The Chinese coronavirus pandemic changed all that.
Beginning with the March 13 game in Stillwater against Fresno State, the Oklahoma State baseball season was canceled. There was no Bedlam game with Oklahoma in Tulsa on March 21 and the Cowboys (13-5) didn’t host the ORU baseball team in the new stadium on April 14 and they won’t travel to Tulsa on April 28 to play at ORU.
The Big 12 Conference announced that all conference and non-conference competitions are cancelled through the end of the academic year, including spring sports that compete beyond the academic year.
Additionally, all organized team activities whether organized or voluntary, including team and individual practices, meetings, and other organized gatherings, have been suspended indefinitely.
The last time OSU opened a new park was in 1981. OSU won 20 conference championship at Allie P. Reynolds Stadium over the span of almost 40 years. The Cowboys won a national title with that site was called University Park.
Under Coach Josh Holliday, Oklahoma State has never missed an NCAA Regional, added three conference championships, made three appearances in the NCAA Super Regionals and returned to the College World Series for the first time since 1999.
O’Brate Stadium is already a boost to the program.
“It has definitely opened the eyes of elite players and their families,” Holliday said. “It has changed the dynamic. It’s one thing to have drawings and plans and good intentions. It’s a whole new deal to be right down the home stretch of completing a world class facility.
“We are getting access to some players that maybe we wouldn’t have had a chance to get a visit from in the past. And once you get on this beautiful campus and meet the wonderful people and start to realize all the awesome DNA that exists here, it makes for a great college experience.”
The new stadium has six new batting cages, state of the art pitching technology and bullpen sessions in a controlled climate. A turf practice field will help OSU prepare to play in various conditions on the road.

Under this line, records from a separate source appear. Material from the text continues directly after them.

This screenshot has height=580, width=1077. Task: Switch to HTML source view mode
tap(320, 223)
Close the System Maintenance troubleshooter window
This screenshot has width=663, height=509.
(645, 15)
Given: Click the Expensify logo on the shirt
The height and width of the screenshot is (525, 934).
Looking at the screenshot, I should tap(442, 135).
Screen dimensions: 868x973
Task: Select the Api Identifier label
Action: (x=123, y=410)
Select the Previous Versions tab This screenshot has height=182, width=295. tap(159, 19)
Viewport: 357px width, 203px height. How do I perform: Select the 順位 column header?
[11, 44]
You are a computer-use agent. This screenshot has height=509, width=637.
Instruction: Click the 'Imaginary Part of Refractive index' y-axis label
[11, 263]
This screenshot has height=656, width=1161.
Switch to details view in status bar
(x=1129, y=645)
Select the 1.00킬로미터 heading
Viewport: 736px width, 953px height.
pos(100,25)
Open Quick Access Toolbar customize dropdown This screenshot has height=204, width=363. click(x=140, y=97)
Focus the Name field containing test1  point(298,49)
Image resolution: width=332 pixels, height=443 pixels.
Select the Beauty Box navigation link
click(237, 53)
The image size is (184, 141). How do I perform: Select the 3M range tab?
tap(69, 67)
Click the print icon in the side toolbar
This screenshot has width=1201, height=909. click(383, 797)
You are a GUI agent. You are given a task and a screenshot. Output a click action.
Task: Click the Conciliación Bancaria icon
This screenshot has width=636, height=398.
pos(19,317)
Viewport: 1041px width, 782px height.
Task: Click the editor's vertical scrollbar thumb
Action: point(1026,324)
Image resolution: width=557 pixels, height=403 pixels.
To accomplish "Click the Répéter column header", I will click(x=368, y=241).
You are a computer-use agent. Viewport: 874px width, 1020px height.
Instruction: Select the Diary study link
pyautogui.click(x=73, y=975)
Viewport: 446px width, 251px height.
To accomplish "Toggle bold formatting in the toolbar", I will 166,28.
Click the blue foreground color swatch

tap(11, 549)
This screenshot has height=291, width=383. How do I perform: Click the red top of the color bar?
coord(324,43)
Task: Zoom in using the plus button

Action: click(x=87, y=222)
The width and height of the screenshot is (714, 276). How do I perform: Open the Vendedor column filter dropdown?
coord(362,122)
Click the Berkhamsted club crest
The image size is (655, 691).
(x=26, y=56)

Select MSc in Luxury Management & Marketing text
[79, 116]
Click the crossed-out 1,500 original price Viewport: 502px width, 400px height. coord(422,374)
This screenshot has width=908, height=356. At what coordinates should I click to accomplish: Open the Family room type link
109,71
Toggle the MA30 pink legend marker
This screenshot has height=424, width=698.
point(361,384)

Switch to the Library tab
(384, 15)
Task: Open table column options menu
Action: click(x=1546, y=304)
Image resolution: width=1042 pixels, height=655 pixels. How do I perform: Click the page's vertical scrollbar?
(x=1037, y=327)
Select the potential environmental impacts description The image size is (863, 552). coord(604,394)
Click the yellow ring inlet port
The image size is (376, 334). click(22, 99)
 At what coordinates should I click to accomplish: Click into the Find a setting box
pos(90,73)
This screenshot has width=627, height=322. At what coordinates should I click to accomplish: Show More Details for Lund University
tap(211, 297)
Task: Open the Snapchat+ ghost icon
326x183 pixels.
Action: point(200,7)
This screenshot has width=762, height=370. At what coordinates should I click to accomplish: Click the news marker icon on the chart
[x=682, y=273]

“The synthetic turf has an extended infield and so we will have a tremendous amount of space and will be able to do a number of different things we’ve never been able to do before,” Holliday said. “It gives us premium space for drills, baserunning and defensive repetitions, pitcher fielding. And it will reduce the wear and tear on our natural grass inside O’Brate Stadium.”
The stadium has a state-of-the-art classroom setting, weight room, video capabilities, locker room and coaches offices.
“I think the other feature of the building I’m so excited about is the alumni locker room where past players, whether they are currently playing professional baseball or just back here going to school and finishing their degrees, also have a place where they can locker and call home,” Holliday said. “We continue to keep the doors wide open for those guys beyond their playing years. We continue to encourage and to promote finishing school and getting degrees and give those guys a place to call home in the winter while they are training and getting ready for spring training.”
For Cowboys fans, there are 13 suites and a club on the media level. Food booths are located around the park and there are grills for spectators who won’t to make their own food.
“I wanted to build a place that produces more stories and more lives like Josh and Matt Holliday,” said OSU athletic director Mike Holder. “It’s not about the sport. It’s about them basically growing up at Allie P. Reynolds Stadium. It was where they spent their childhood. It’s amazing listening to them talk about their memories of those days and the influence it had on their lives.”
The stadium has a big parking lot behind center field – parking was at the old stadium. Fans can enter O’Brate Stadium from center field and the usual entry behind home plate remains an option as well.
“Some of the folks who have had a chance to see it say they feel like they are in a small major league park,” Holliday said. “So the awe factor has been delivered, but the seating is cozy like a Fenway or Wrigley. We didn’t lose the intimacy of a park and still built one heck of a stadium.”